Goal 1:
What reasons did management give for ending the show, according to the article about The Shepherd of the Hills outdoor drama?
Goal 2:
In the article about The Shepherd of the Hills outdoor drama, copy the stretch from "The story is" through "half a century." word for word.

Passage given:
------------------------------------
The curtain is coming down on the show from the book that essentially created Ozarks tourism. Management at The Shepherd of the Hills met with cast members Tuesday to tell them that this, their 54th season, would be their final one. They cite increasing costs and decreasing attendance.
The story is more than 100 years old, thanks to Harold Bell Wright's 1907 novel, "The Shepherd of the Hills," and the outdoor drama has entertained audiences for more than half a century.
Cast member Carroll Costlow said, "This is the only real thing in Branson. This is what got everything started down here."
Costlow has been in the production for the last 12 years, helping reenact Wright's story of coming to the Ozarks.
"I play Jim Lane, the gunfighter a couple nights a week, and Preaching Bill one or two nights a week, and then Baldknobber whenever they need me," said Costlow.
Costlow says he was also part of the play for a few years in the '70s.
"We would have people volunteering just to stand," Costlow said.
The outdoor theatre used to have 3,000 seats, but now the upper seating area has been turned into planters.
------------------------------------
(Records drawn from a collection)
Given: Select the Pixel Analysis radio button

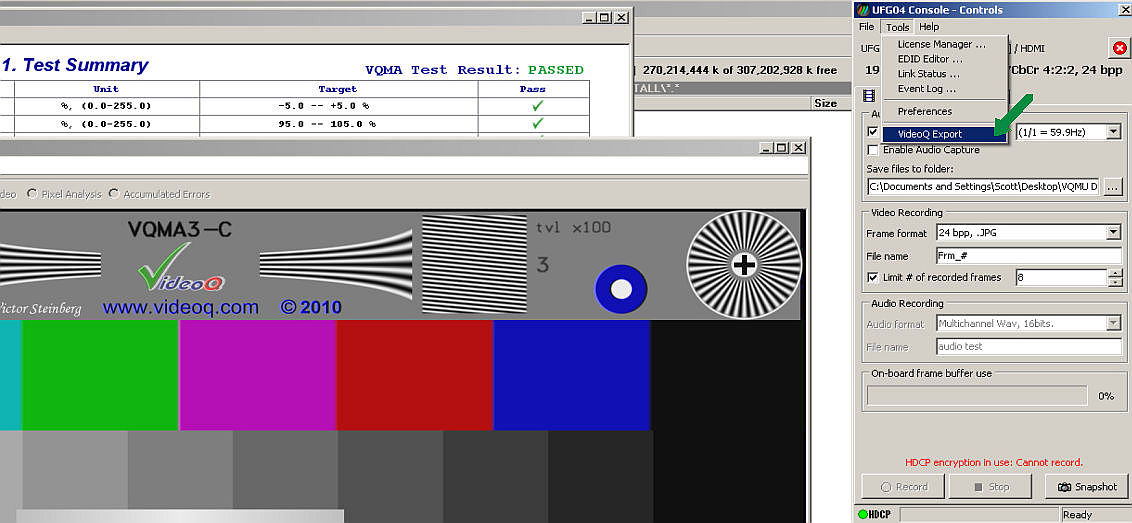Looking at the screenshot, I should point(33,194).
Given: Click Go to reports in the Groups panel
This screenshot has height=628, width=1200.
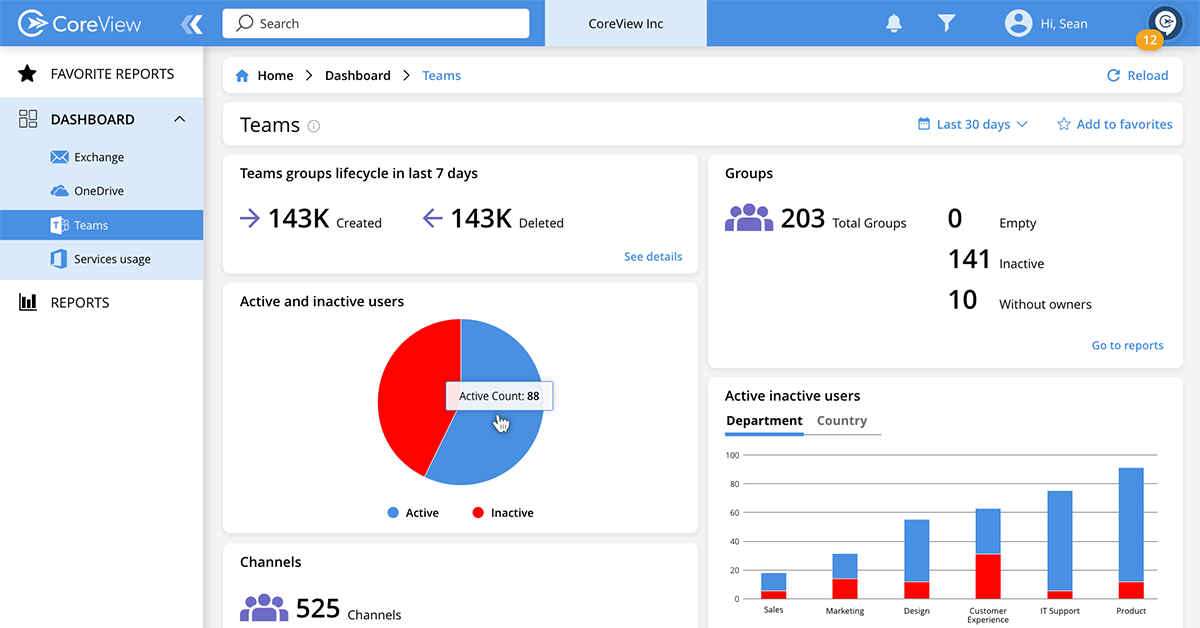Looking at the screenshot, I should [1127, 345].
------------------------------------
Correct result 1:
Increasing costs and decreasing attendance.

Correct result 2:
The story is more than 100 years old, thanks to Harold Bell Wright's 1907 novel, "The Shepherd of the Hills," and the outdoor drama has entertained audiences for more than half a century.